No seu entender, existe “imperiosa necessidade” de, nos termos do artigo 227 da Constituição Federal, haver prioridade absoluta nas investigações de incidentes que tenham como vítimas crianças e adolescentes. E também pede a suspensão do sigilo de todos os protocolos de atuação policiais no Estado do Rio.
Além disso, Fachin sugere que as viaturas policiais passem a ter GPS para que os movimentos dos encarregados das operações sejam monitorados. E também quer que os militares carreguem, nas fardas, câmeras que possam gravar em áudio e vídeo a totalidade das ações.
Outros assuntos
Também estão na pauta da sessão o recurso com repercussão geral sobre a necessidade de negociação coletiva antes de demissões em massa (RE 999.435) e o referendo da liminar que determinou que as federações partidárias obtenham registro de estatuto até seis meses antes das eleições (ADI 7.021).

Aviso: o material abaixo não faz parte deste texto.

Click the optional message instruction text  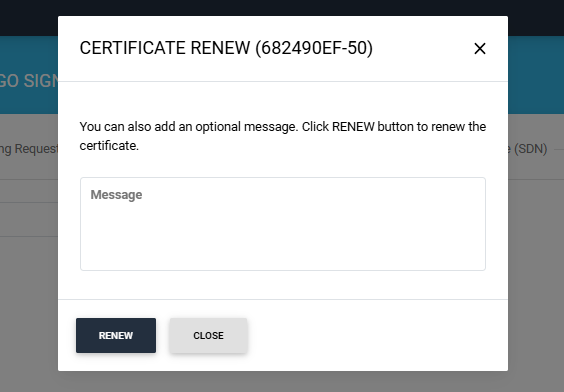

Pode ser discutida ainda a ação apresentada pela Associação Nacional dos Jornais (ANJ) contra as restrições impostas pela Lei das Eleições (Lei 9.504/1997) à veiculação de propaganda eleitoral paga em jornais impressos. A ação, com pedido de medida cautelar, foi distribuída ao ministro Luiz Fux.

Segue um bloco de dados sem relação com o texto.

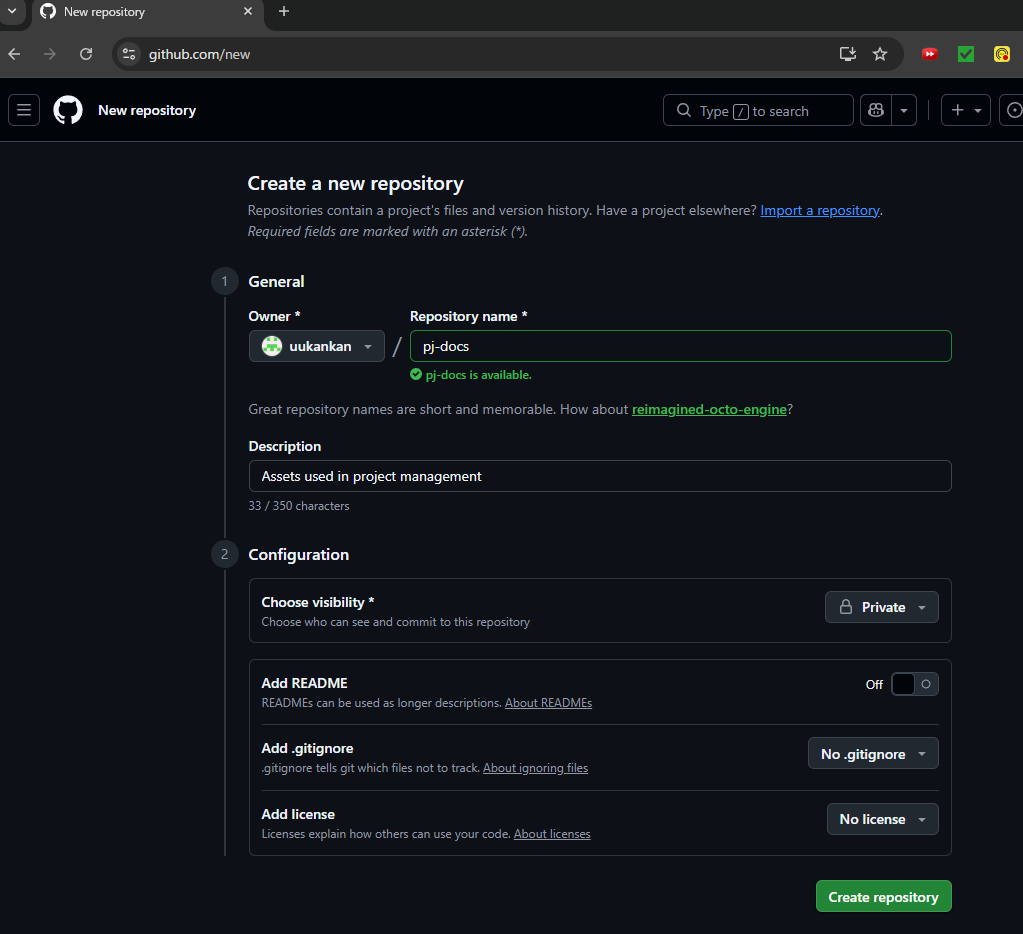View site information icon in address bar
Screen dimensions: 1023x934
click(128, 54)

A norma contestada restringe a propaganda paga em veículos de comunicação impressa na antevéspera das eleições e a limita a até 10 anúncios por veículo, em datas diversas, para cada candidato. Estipula ainda espaço máximo em páginas de jornais, revistas ou tabloides. Outro dispositivo contestado estende a vedação aos sites dos veículos na internet, admitindo somente o impulsionamento de conteúdo devidamente identificado.